Studi perilaku konsumen adalah suatu studi mengenai bagaimana seorang
individu membuat keputusan untuk mengalokasikan sumber daya yang tersedia
(waktu, uang, usaha, dan energi). Menurut Sumarwan (2014:6) “secara sederhana,
studi perilaku konsumen di antaranya meliputi hal-hal sebagai berikut: Apa yang
dibeli konsumen? Kapan mereka membelinya? Dimana mereka membelinya?
Berapa sering mereka membelinya? Dan berapa sering mereka menggunakannya?”.

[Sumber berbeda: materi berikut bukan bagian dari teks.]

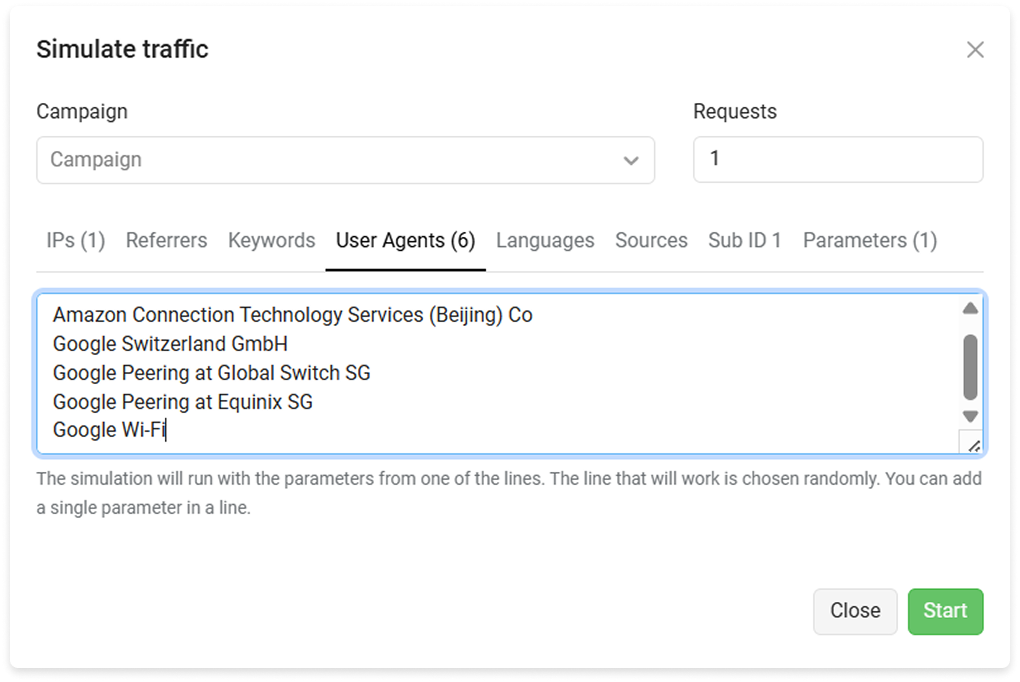Click the textarea scroll down arrow
Image resolution: width=1020 pixels, height=682 pixels.
(x=970, y=416)
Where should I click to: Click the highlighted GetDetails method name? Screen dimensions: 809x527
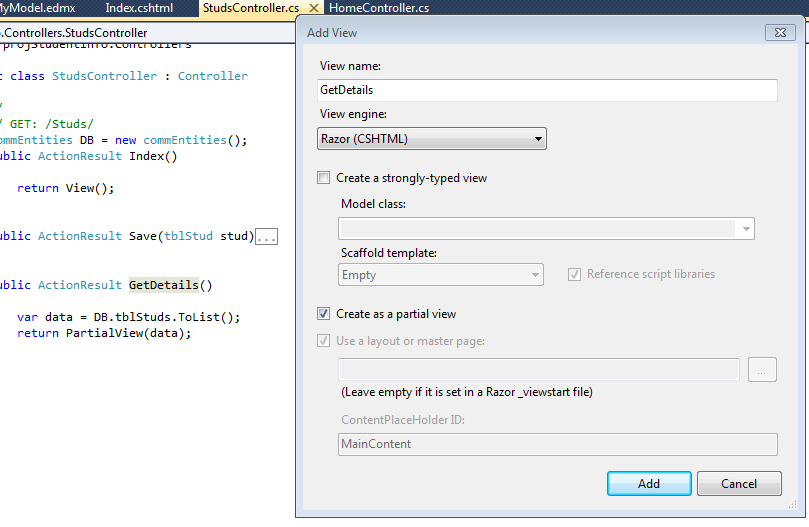click(164, 285)
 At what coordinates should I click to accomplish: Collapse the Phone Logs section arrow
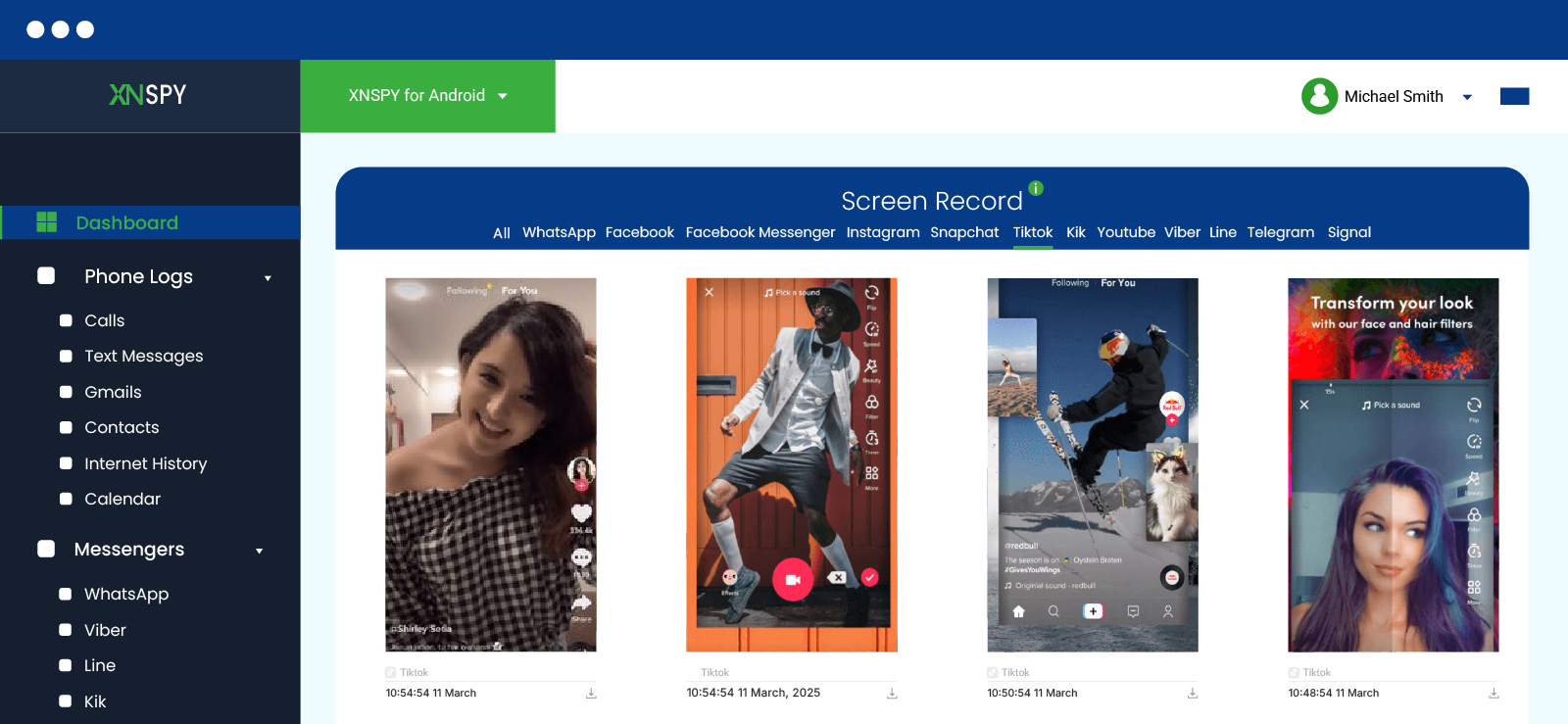point(268,278)
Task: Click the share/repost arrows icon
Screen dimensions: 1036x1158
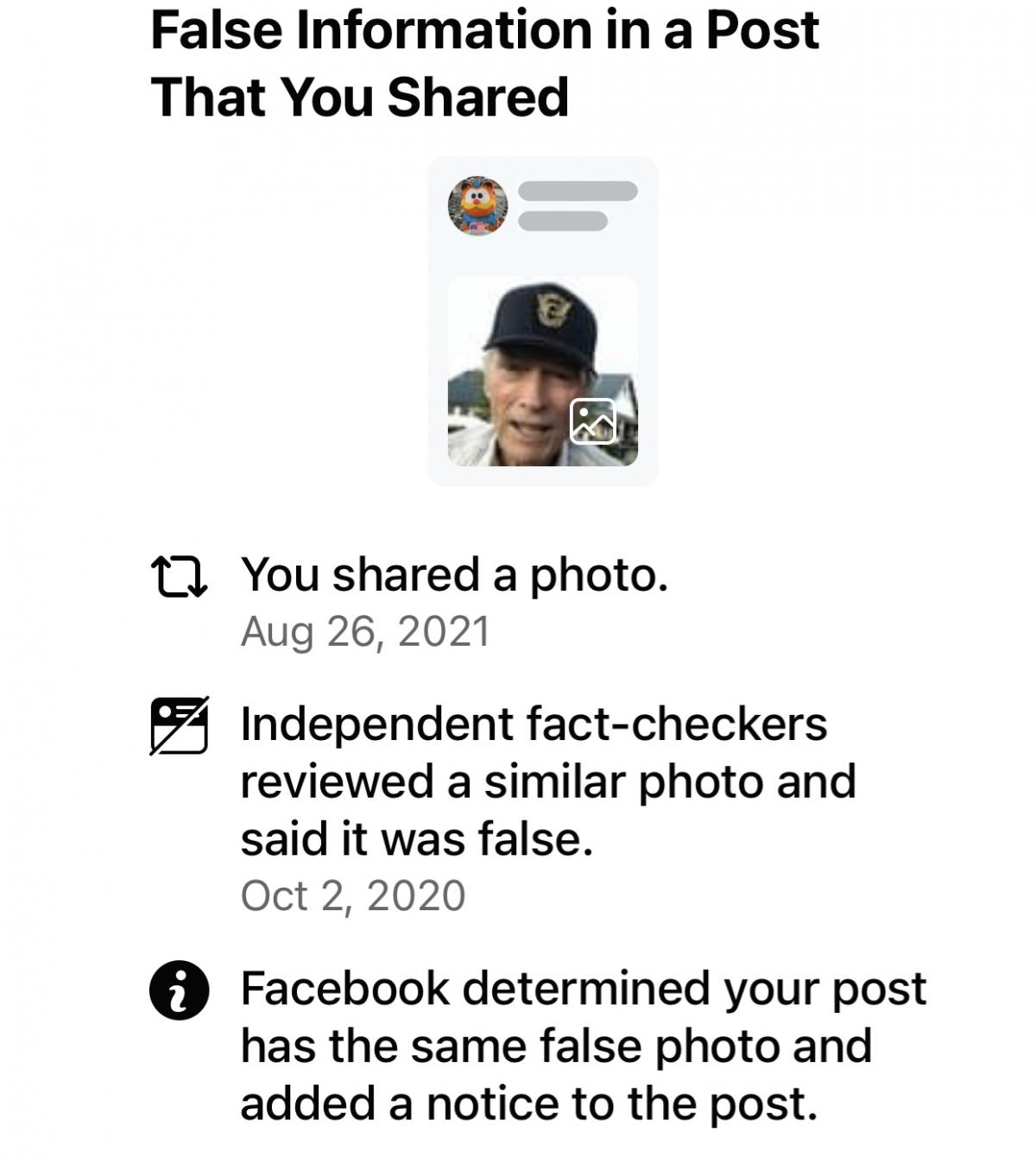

2.2.1 Faktor yang Mempengaruhi Perilaku Konsumen
Menurut Kotler dan Amstrong dalam Priansa (2017:472), faktor yang
mempengaruhi perilaku konsumen yakni:
15
1. Faktor Budaya
Faktor budaya memiliki sub yang saling berhubungan yakni, budya,
subbudaya, serta kelas sosial.
a. Budaya sebagai penentu dasar perilaku dan keinginan yang terdiri atas
sekumpulan preferensi, perilaku, dan nilai-nilai yang dapat
mempengaruhi konsumen.
b. Subbudaya dapat membuat suatu segmen pasar yang penting, serta
perusahaan merancang produk dan beberapa program pemasaran sesuai
dengan kebutuhan konsumen.
c. Kelas sosial berhubungan dengan merek, preferensi, serta produk yang
berbeda.
2. Faktor Sosial
Faktor sosial memiliki beberapa sub yang juga saling berkaitan, yakni:
a. Kelompok acuan, terdiri atas semua kelompok yang memiliki pengaruh
langsung atau tidak langsung terhadap sikap atau perilaku konsumen
tersebut.
b. Keluarga, merupakan kelompok pembelian konsumen yang paling
penting dalam masyarakat dan para anggota keluarga menjadi acuan
primer yang paling berpengaruh.
c. Peran dan status, konsumen berpartisipasi dalam banyak kelompok
sepanjang hidupnya, misalnya keluarga, klub, dan organisasi.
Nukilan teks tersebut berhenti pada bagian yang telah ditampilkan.